Stop Calling Them Soft Skills. Start Calling Them What They Are
- Apr 16
- 3 min read

We have previously written about the vocabulary problem in the business world, and it is costing companies more than they realize.
For decades, many have divided professional skills into two camps, hard skills and soft skills. Hard skills are the technical ones, the ones you can test, certify, and put on a resume. Soft skills are everything else, that range from communication, listening, empathy, leadership, collaboration. The framing implies a hierarchy. Hard is rigorous and soft is nice to have.
That framing was always wrong, but in the age of AI, it is dangerously wrong.
A Better Framing: Static vs. Dynamic
We want to propose a reframe, instead of hard and soft, think in terms of static and dynamic.
Static skills have a fixed, codifiable output. Coding, financial modeling, data analysis, spreadsheet work. These are skills you can learn once, apply repeatedly, and execute in roughly the same way each time. The rules don't change much and the inputs and outputs are predictable.
Dynamic skills are different, as they require you to read a room, navigate ambiguity, and respond to people in real time: Leadership, persuasion, active listening, conflict resolution, consensus building. These skills can't be reduced to a formula because the context is always shifting. The "right" answer depends on who is in the room, what they are feeling, what is left unsaid, and what the moment actually calls for.

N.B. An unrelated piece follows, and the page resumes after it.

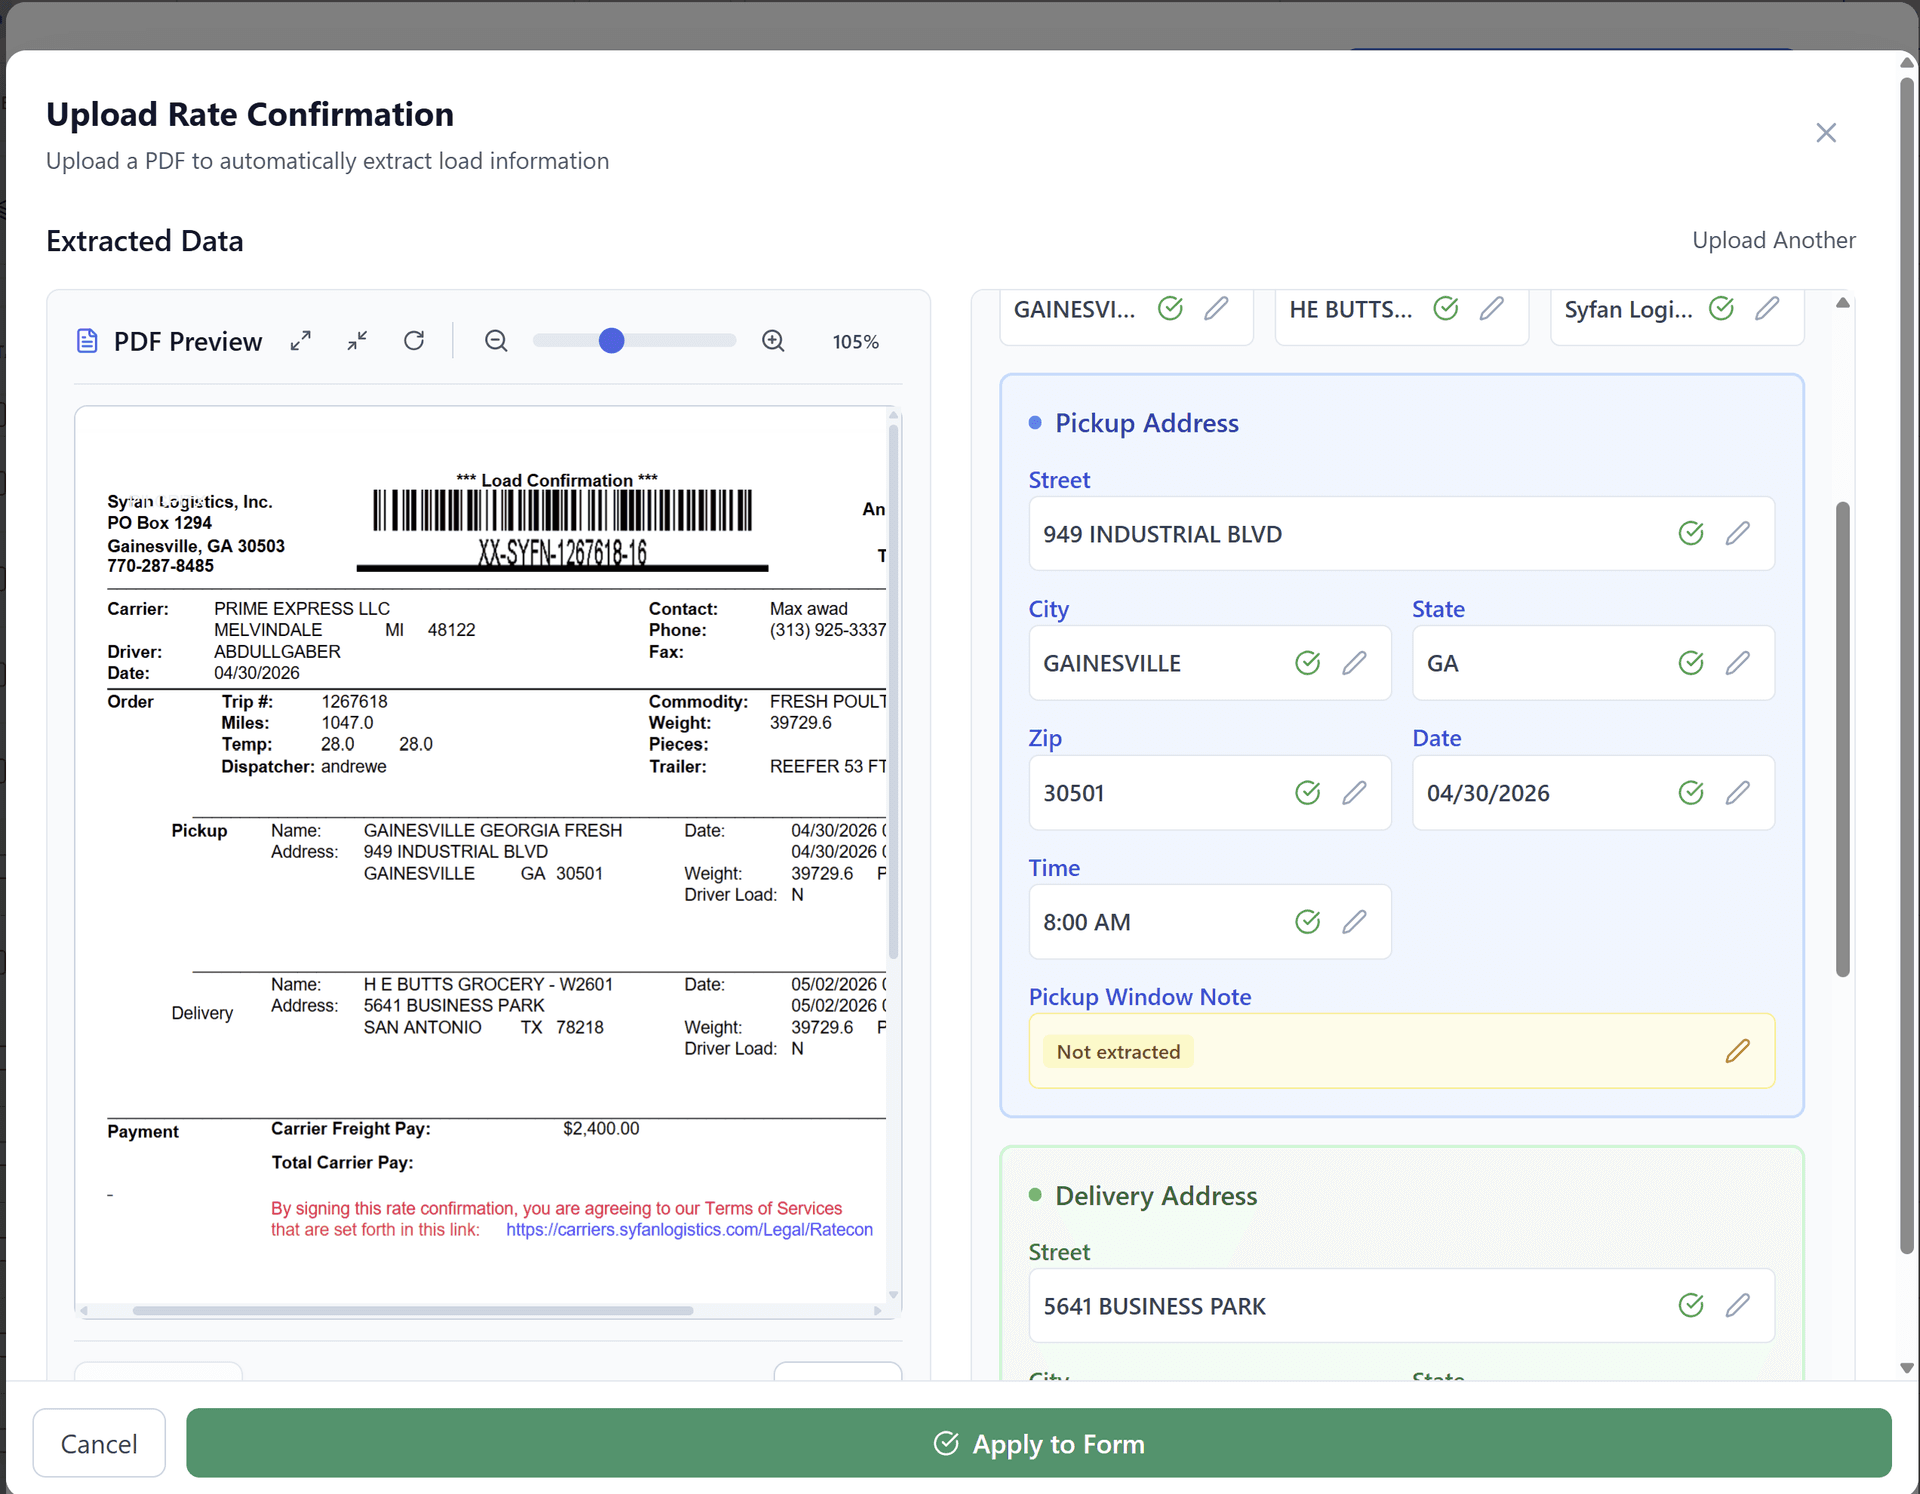Image resolution: width=1920 pixels, height=1494 pixels.
Task: Toggle verified checkmark for date 04/30/2026
Action: (x=1691, y=792)
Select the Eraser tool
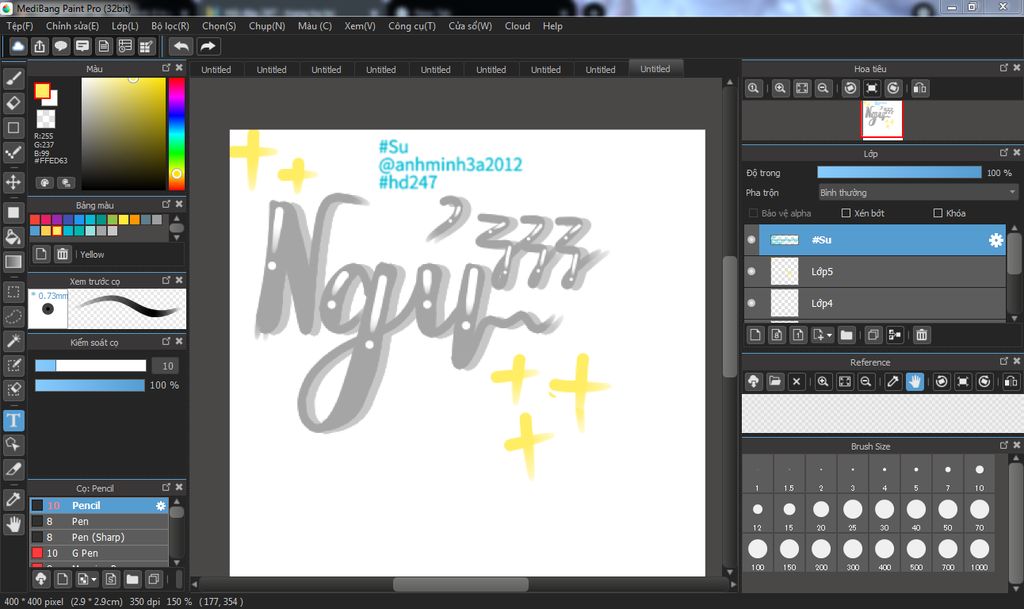 [x=14, y=102]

This is not just semantics, but this framing is a significant upgrade from hard and soft. It changes the entire conversation about what businesses should be investing in right now.
AI Is Coming for Static Skills First
Here is the uncomfortable truth that many business leaders are dancing around, AI is exceptionally good at static skills. It can write code, analyze data, model scenarios, and generate reports faster and cheaper than most human employees. If a skill can be codified, it can eventually be automated. That is not speculation, as it's already happening.
This does not mean technical skills are worthless. It means their value is compressing, and it will continue to compress. The business leaders who are only investing in technical training are building on a shrinking foundation.
Dynamic skills, on the other hand, are structurally resistant to automation. Not because they are mysterious or vague, but because they are inherently relational and contextual. They require a human being reading another human being in real time, adapting, calibrating, and making judgment calls that a model can not fully replicate. AI cannot negotiate trust, it cannot repair a fractured team dynamic, it cannot read the undercurrent in a room and decide when to push and when to pull back.
The leaders and teams who will thrive in the next decade are not the ones who code the best. They are the ones who collaborate, communicate, and connect the best, even as AI handles more of the static work around them.
Why Business Leaders Underinvest Here
If dynamic skills are so important, why do they consistently get underfunded in training and development budgets?
Part of it is measurement. Static skills are easy to assess. You either know how to build the model or you don't. Dynamic skills are messier to evaluate, so they get treated as less serious and the "soft" label didn't help.
Most organizations approach people skills training the same way they approach technical training with a workshop, a slide deck, maybe a facilitator. But dynamic skills don't develop through passive instruction. They develop through practice, friction, and real interaction. You can't learn to read a room from a PowerPoint.
Games as a Training Ground
This is why at Barometer XP, we use game and play based learning as the foundation of our development work.
Games are not a gimmick. At their core, every well-designed game is a dynamic problem with no fixed solution. Players have to communicate under pressure, make decisions with incomplete information, negotiate with teammates, and adapt when things don't go as planned. Those are exactly the same conditions that define high-stakes workplace moments.
The difference is that in a game, the stakes are low enough that people actually try things. They experiment. They fail and recover. They build the kind of relational muscle memory that transfers directly into how they show up at work.
The shared experience also does something that a training module cannot, it builds social trust. Teams that play together develop trust, shorthand, and a sense of each other that makes every future interaction easier.
If you are a business leader trying to figure out where to place your development bets in an era of AI anxiety, we believe the clearest past is to invest in dynamic skills with the same seriousness you have always invested in static ones, and games can be an ally in that.
The companies that get this right won't just have better culture, they will have a durable competitive advantage that no software update can replicate.